==== MATERIAL FOR THIS EXERCISE ====

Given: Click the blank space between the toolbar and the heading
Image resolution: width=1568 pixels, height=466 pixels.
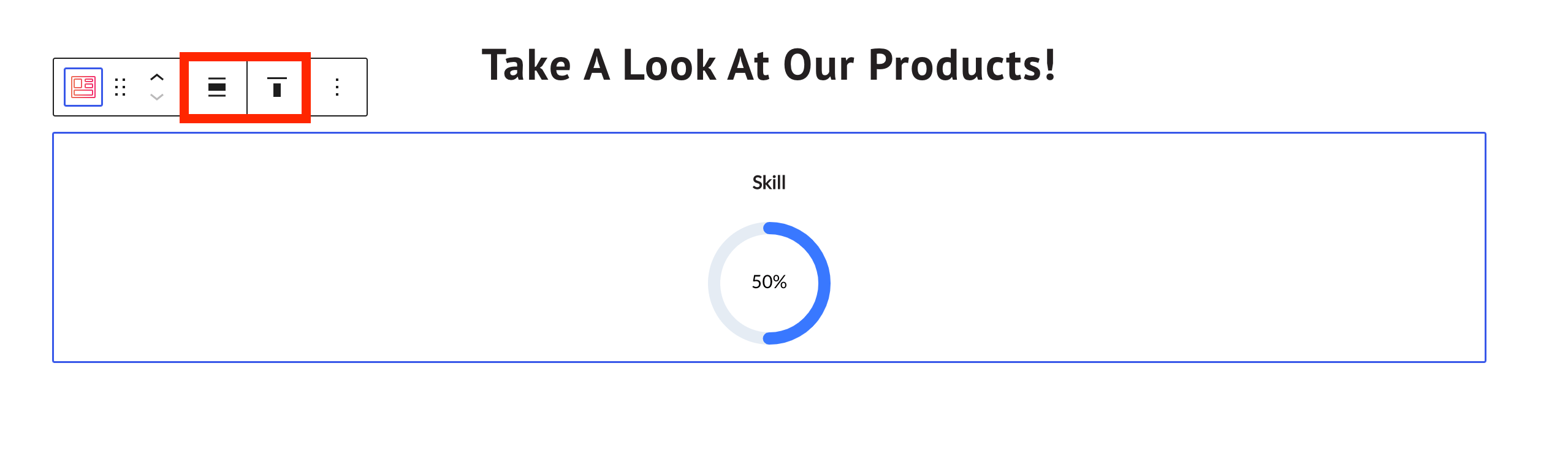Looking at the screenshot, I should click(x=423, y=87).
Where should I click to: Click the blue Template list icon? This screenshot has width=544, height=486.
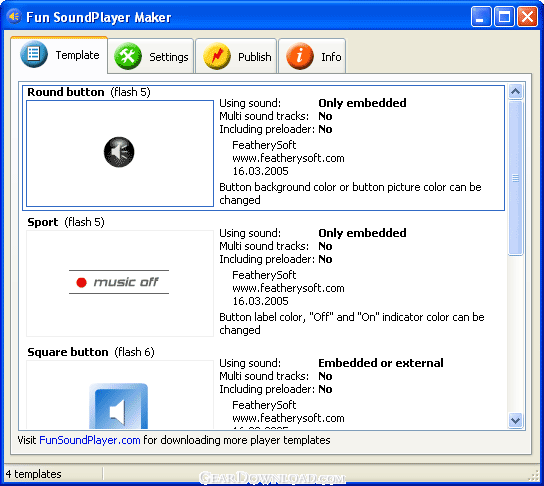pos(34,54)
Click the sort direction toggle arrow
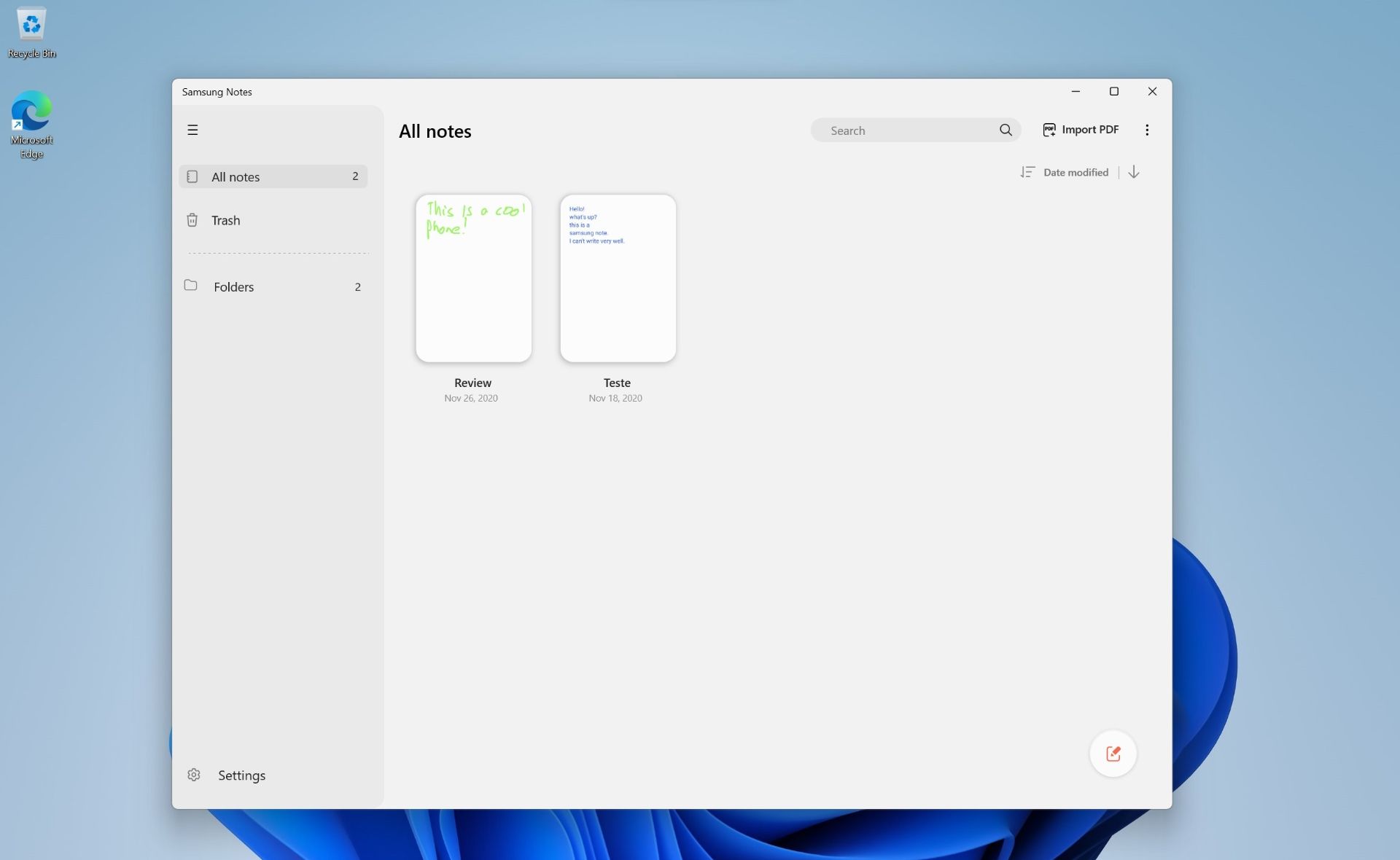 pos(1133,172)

====
==== MATERIAL FOR THIS EXERCISE ====

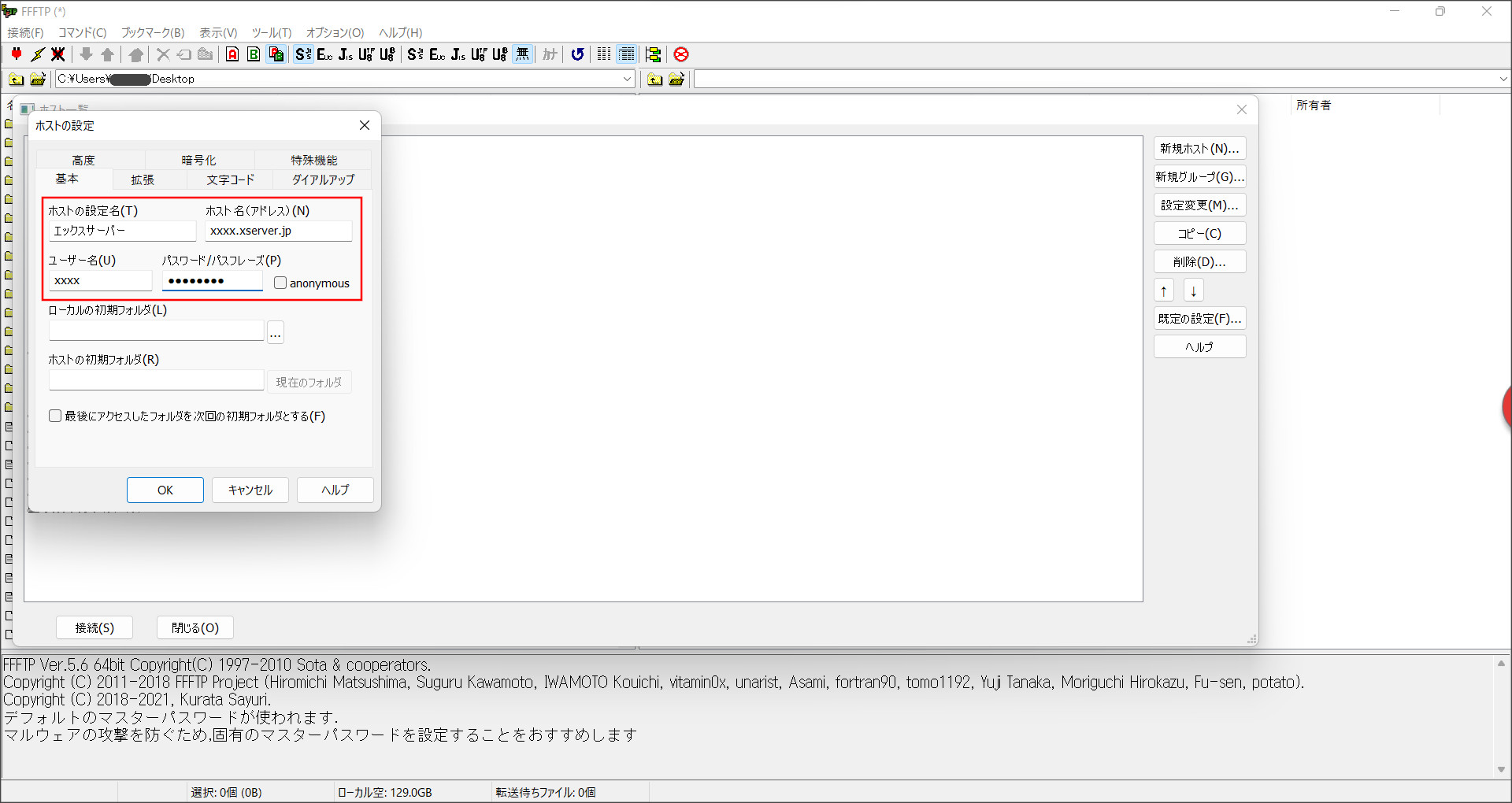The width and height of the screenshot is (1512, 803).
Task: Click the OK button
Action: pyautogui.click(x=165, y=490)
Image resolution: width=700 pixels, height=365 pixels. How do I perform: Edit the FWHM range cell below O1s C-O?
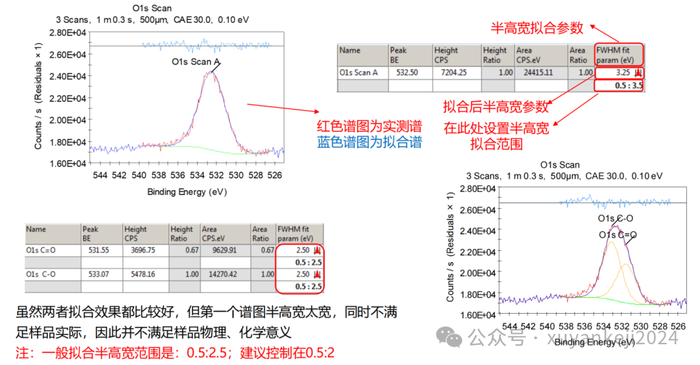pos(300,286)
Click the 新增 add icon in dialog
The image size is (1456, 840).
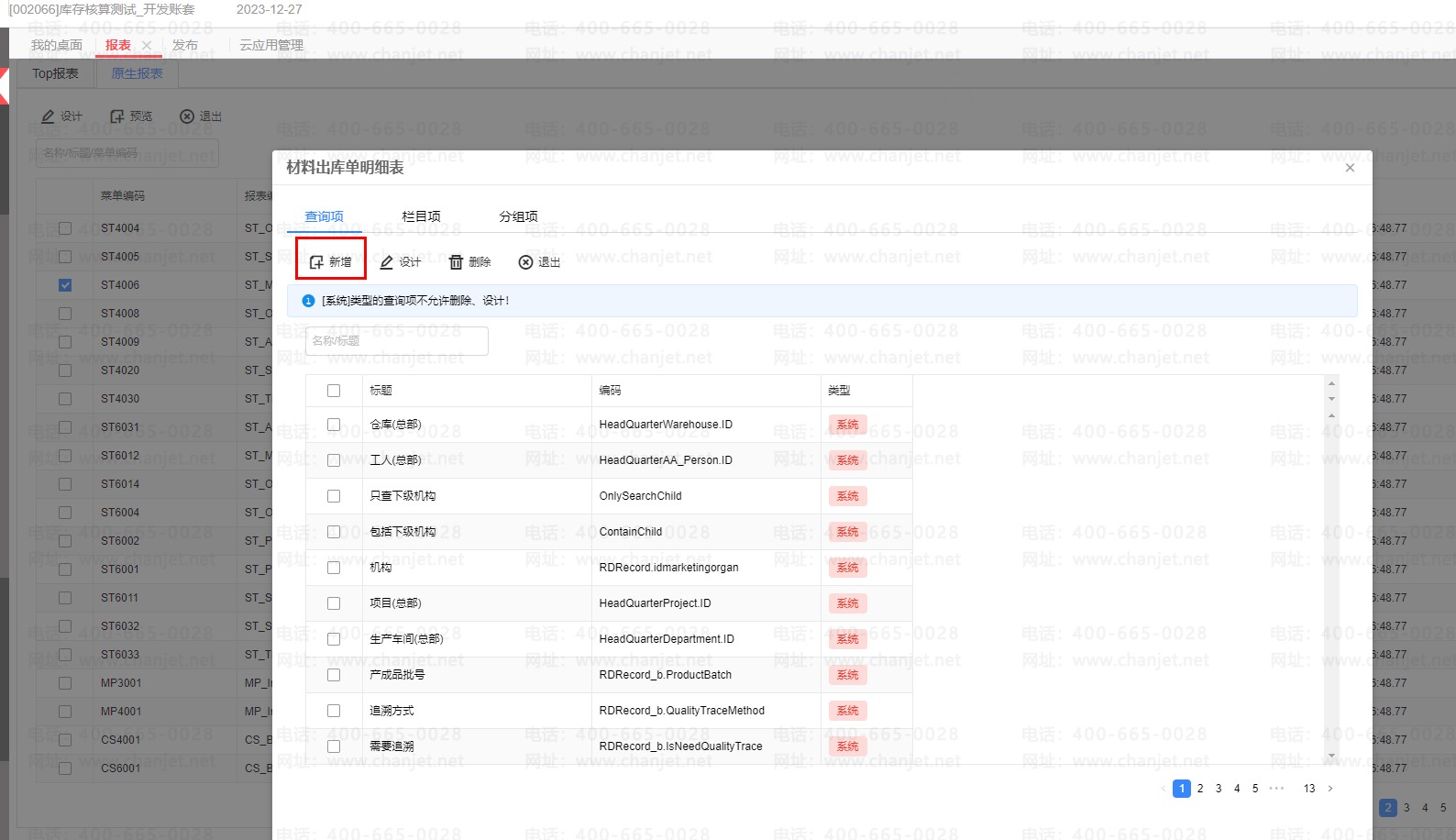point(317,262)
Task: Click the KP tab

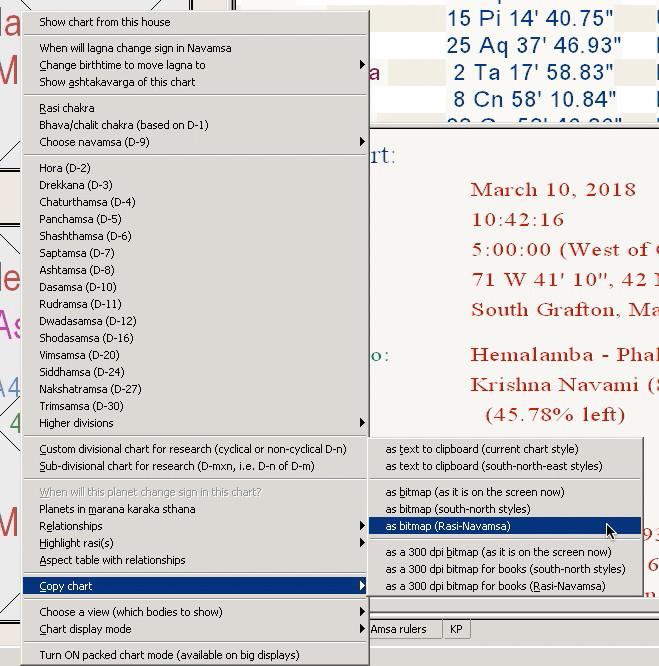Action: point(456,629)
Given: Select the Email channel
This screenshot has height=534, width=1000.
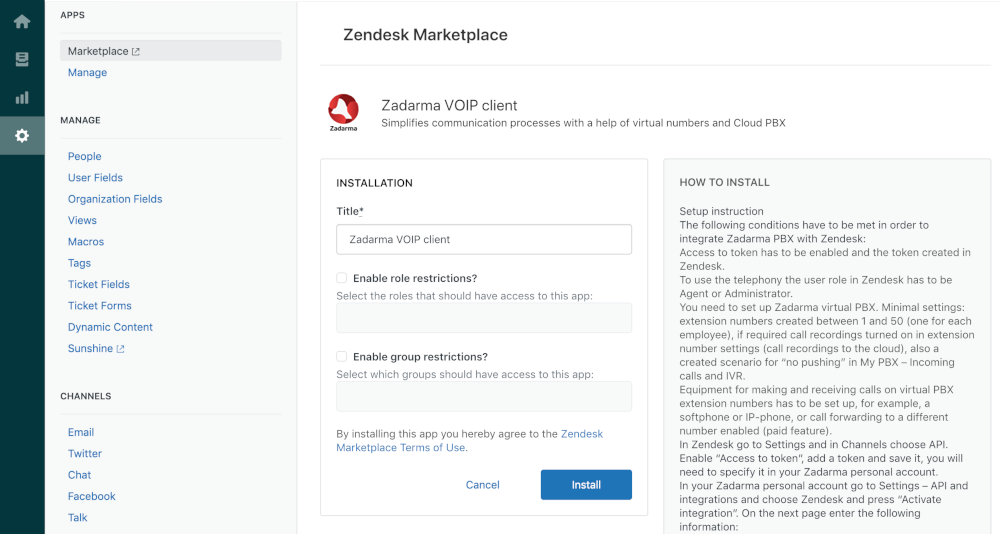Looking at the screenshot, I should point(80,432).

====

Only a number should come back: the count of lines above that include "Given".

2